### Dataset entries
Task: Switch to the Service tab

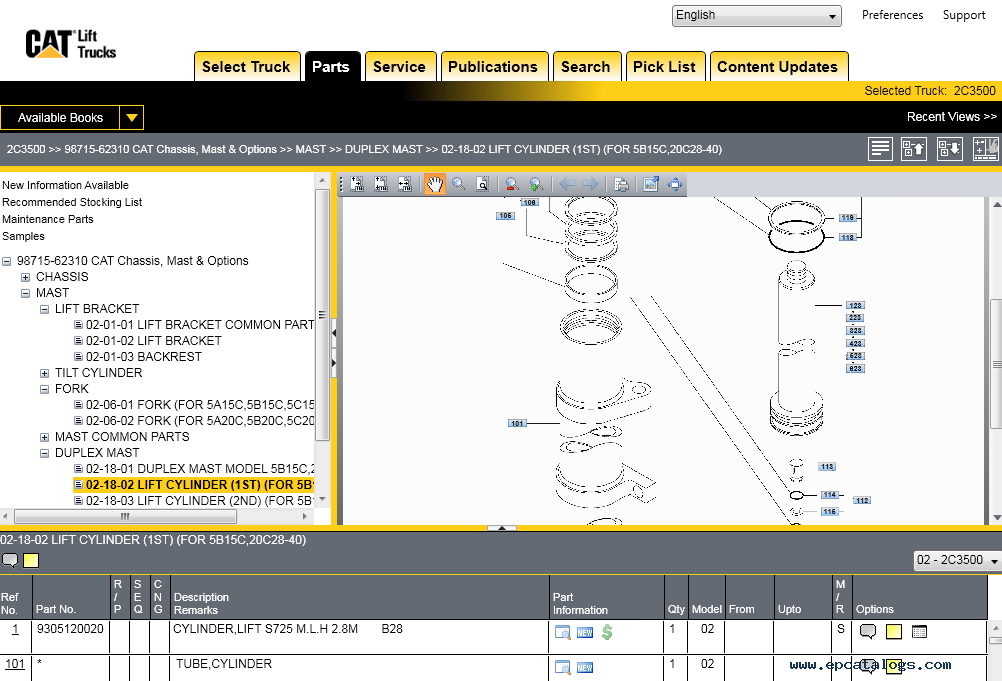Action: pyautogui.click(x=398, y=67)
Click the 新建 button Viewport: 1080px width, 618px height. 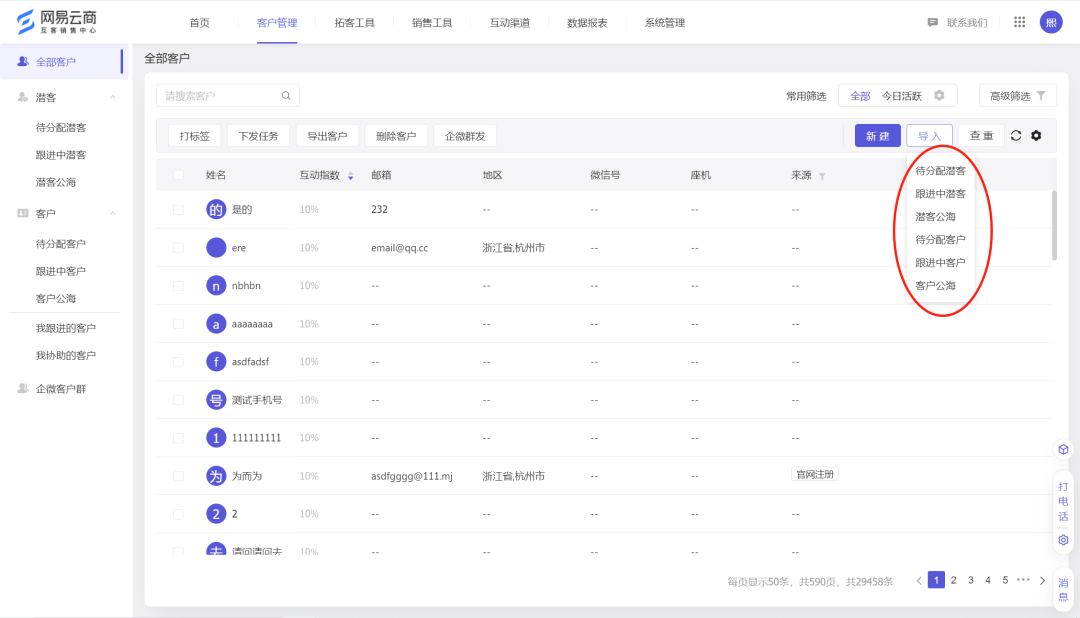tap(877, 135)
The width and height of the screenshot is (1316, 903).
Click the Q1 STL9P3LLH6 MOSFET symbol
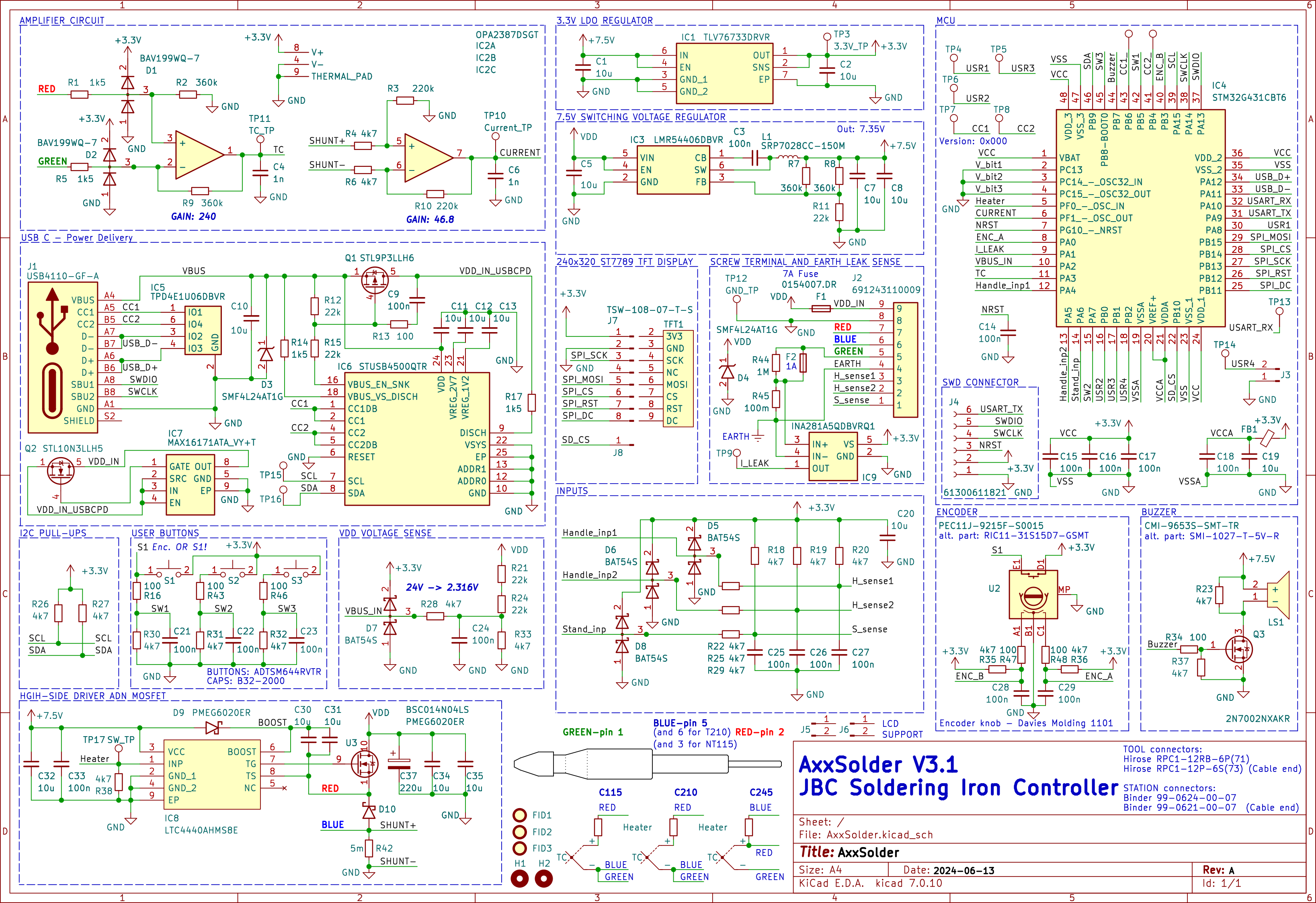coord(374,280)
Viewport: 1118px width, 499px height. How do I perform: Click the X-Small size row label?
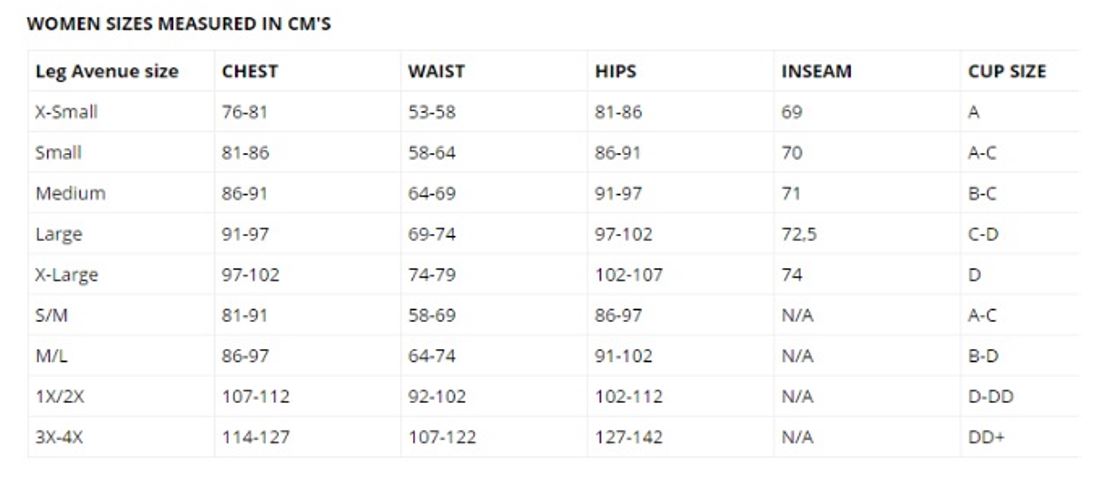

### Exercise directions
Output every line of the records from the one containing "The width and" to the end of the records as a JSON list of strings, one string per line, with blank lines skipped. Omit the pictures.

### Correct answer
[
  "The width and height of the screenshot is (1316, 903).",
  "Click the Q1 STL9P3LLH6 MOSFET symbol",
  "coord(374,280)",
  "Viewport: 1118px width, 499px height. How do I perform: Click the X-Small size row label?"
]